2025 Indian Tamil-language film

Maria is a 2025 Indian Tamil-language drama film written and directed by Hari K. Sudhan. The film was produced by Hari K. Harasudhan under the banner Dark Artz Entertainment and distributed by Uthraa Production. The film stars Saishri Prabhakaran, Pavel Navageethan, Sidhu Kumaresan, Vignesh Ravi, and Sudha Pushpa in prominent roles.
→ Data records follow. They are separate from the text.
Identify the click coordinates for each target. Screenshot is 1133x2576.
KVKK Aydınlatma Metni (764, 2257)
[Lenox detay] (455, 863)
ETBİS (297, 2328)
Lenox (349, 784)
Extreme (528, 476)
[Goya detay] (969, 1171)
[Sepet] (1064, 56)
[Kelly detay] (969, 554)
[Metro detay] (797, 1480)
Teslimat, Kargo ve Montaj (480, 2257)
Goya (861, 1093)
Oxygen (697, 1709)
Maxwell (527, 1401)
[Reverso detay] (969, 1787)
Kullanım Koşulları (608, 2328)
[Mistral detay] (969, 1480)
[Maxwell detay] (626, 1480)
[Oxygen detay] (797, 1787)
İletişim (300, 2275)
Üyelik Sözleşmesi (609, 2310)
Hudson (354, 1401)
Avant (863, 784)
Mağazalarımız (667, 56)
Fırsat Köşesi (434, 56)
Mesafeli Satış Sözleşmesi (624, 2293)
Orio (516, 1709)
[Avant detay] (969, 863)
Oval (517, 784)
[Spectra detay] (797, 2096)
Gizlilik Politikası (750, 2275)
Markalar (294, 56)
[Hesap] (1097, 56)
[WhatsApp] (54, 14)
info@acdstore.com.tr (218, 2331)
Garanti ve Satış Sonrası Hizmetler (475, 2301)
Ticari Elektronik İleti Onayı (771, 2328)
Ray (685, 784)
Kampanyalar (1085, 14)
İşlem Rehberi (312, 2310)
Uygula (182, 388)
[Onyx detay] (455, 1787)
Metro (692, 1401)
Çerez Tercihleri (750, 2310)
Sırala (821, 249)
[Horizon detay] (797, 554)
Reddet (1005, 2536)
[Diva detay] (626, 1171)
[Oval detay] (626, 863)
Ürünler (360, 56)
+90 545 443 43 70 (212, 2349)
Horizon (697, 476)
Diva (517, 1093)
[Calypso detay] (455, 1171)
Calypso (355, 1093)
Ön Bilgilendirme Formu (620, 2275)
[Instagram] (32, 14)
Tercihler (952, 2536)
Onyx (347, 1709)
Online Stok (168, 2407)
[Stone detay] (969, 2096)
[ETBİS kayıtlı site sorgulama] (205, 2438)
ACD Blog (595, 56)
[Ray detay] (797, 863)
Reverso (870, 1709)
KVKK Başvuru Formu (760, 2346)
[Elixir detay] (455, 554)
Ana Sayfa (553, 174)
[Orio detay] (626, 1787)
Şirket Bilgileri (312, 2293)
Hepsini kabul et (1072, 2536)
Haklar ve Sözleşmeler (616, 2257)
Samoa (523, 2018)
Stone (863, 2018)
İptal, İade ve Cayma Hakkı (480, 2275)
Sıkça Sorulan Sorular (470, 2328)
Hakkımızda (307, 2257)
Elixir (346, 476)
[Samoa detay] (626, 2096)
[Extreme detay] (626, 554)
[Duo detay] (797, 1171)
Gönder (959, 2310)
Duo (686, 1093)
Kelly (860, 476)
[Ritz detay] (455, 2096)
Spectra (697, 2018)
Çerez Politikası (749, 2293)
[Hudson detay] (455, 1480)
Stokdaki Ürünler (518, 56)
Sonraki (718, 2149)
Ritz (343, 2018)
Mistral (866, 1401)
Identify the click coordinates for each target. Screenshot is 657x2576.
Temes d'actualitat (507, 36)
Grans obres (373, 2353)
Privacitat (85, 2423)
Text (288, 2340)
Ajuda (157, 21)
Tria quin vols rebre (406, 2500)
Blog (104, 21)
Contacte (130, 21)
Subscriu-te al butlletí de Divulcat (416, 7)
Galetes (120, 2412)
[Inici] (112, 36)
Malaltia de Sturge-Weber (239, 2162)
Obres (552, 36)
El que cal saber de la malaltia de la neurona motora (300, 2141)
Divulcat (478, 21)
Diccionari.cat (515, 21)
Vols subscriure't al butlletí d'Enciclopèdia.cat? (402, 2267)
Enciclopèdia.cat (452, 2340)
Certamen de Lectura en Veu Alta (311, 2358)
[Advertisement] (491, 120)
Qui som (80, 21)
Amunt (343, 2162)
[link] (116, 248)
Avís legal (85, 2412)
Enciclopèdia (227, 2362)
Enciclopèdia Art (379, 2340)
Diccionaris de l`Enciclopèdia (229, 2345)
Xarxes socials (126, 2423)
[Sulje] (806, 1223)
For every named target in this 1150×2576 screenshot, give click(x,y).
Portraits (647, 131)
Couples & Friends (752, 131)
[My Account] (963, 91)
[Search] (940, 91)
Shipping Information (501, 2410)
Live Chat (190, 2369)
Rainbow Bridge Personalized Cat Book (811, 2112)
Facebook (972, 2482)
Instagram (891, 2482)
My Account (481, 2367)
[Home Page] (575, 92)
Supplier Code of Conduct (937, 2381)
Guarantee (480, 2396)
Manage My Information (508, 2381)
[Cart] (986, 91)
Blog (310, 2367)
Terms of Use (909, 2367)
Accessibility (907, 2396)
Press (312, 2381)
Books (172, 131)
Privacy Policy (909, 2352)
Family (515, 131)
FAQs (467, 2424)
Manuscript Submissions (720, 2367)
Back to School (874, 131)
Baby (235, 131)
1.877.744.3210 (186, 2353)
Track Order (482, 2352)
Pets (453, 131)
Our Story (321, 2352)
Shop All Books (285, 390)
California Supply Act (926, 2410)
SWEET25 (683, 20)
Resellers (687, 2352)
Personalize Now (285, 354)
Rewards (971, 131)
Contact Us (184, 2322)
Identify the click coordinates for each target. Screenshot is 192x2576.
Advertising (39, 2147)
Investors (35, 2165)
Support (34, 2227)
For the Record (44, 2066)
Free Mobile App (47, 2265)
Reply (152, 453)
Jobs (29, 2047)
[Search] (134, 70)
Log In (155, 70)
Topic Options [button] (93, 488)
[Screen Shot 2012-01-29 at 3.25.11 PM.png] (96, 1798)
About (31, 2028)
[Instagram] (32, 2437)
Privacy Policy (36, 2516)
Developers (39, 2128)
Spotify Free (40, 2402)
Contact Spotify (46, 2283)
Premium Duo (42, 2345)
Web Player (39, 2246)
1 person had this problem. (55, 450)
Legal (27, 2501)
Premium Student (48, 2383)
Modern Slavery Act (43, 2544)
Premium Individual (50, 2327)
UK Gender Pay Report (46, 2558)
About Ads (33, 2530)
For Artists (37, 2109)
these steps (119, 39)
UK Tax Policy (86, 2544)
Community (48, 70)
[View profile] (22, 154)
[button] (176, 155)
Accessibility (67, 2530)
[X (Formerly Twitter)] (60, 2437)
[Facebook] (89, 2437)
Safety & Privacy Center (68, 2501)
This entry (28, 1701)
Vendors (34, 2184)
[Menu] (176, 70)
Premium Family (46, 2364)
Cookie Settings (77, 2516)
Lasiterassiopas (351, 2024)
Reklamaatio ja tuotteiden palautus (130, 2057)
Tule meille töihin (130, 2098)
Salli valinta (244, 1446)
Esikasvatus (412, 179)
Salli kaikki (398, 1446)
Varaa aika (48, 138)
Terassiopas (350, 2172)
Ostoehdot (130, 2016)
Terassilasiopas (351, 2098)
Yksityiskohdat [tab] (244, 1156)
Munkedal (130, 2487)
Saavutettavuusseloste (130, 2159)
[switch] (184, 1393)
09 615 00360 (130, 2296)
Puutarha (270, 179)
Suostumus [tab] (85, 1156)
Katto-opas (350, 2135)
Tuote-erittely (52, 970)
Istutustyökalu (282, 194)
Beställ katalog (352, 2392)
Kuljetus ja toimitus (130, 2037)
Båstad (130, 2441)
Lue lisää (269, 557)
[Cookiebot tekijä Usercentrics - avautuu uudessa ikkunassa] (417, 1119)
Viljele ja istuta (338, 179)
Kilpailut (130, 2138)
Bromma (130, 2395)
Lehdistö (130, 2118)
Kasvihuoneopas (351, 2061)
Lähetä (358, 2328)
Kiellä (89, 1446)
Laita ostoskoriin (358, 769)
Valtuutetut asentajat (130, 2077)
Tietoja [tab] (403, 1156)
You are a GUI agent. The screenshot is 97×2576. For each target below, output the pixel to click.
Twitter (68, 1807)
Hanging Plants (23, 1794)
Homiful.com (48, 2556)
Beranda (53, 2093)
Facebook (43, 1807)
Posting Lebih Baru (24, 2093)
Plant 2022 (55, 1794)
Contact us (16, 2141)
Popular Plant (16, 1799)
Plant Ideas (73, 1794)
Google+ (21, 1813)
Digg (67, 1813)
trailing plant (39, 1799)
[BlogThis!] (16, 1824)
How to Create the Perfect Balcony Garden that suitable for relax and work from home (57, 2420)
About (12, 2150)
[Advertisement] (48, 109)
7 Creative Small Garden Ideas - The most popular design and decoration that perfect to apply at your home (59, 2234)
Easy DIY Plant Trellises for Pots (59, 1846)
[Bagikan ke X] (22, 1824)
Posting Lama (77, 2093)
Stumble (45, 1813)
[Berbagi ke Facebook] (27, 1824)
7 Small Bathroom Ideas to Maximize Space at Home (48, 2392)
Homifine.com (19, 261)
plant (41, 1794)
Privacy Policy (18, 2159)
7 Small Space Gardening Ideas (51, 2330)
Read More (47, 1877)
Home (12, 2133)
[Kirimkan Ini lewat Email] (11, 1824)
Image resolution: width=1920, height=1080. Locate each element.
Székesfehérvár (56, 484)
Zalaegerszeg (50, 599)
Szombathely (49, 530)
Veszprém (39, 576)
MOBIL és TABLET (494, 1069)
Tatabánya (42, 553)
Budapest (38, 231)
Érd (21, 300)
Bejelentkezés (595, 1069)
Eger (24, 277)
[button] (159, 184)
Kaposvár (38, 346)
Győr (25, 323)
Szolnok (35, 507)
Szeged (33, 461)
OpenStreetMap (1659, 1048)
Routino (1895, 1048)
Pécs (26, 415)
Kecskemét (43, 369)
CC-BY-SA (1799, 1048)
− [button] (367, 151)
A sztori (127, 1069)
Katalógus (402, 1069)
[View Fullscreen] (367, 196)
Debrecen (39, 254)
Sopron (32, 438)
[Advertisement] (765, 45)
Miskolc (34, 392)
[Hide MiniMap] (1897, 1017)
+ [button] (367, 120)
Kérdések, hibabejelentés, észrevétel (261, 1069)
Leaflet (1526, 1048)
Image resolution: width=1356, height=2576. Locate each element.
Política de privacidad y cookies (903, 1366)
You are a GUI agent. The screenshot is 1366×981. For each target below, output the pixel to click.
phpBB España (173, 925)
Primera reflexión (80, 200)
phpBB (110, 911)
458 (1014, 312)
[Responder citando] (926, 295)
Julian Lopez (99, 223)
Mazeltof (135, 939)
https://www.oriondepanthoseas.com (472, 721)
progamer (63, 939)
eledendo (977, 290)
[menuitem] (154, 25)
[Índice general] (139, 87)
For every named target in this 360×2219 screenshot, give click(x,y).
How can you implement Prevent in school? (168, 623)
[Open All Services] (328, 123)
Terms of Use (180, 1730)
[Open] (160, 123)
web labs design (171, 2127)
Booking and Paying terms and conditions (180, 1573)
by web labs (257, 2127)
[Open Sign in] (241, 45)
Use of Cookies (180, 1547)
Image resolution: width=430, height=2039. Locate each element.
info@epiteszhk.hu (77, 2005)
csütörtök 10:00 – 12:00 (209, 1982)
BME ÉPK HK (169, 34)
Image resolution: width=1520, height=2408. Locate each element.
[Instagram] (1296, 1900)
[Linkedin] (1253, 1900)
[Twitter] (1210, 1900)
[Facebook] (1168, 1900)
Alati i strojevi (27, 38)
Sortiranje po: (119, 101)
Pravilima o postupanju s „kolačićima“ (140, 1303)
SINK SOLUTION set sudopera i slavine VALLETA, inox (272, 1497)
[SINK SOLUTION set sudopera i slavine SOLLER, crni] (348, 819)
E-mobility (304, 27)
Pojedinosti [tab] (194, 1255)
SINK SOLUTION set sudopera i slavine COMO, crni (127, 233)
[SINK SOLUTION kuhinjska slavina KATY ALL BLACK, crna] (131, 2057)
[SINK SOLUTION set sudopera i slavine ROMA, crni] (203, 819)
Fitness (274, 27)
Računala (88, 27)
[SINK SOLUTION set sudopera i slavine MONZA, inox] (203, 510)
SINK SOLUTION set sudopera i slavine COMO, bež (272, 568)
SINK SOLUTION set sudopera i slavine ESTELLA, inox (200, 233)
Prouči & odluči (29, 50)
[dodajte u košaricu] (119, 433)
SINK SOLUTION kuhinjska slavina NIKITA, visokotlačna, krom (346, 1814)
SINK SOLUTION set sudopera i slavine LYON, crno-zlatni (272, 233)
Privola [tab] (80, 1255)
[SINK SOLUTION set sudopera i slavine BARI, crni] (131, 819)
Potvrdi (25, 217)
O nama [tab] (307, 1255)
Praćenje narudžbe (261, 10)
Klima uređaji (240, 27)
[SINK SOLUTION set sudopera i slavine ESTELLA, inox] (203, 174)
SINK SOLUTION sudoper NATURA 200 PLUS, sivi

Maria was released theatrically on 3 October 2025 after being screened at film festivals.

== Cast ==

- Saishri Prabhakaran as Maria
- Pavel Navageethan as Anton Lavey
- Sidhu Kumaresan as Agnes
- Vignesh Ravi as Vishnu
- Sudha Pushpa as Daniela

== Production ==
The film was produced by Hari K Harasudhan under Dark Artz Entertainment. The film's cinematography was handled by G. Manishankar, the editing by K. Kaamesh and A. Nishar Sharef, with music composed by Aravind Gopalakrishnan and Bharath Sudharsha.

== Reception ==
Nakkheeran stated that "the director has taken only controversial matters in his hand, which is detrimental to the film."

Abhinav Subramanian of The Times of India stated: "Maria’s a tale of jumping out of the frying pan and into the fire, albeit at a measured pace."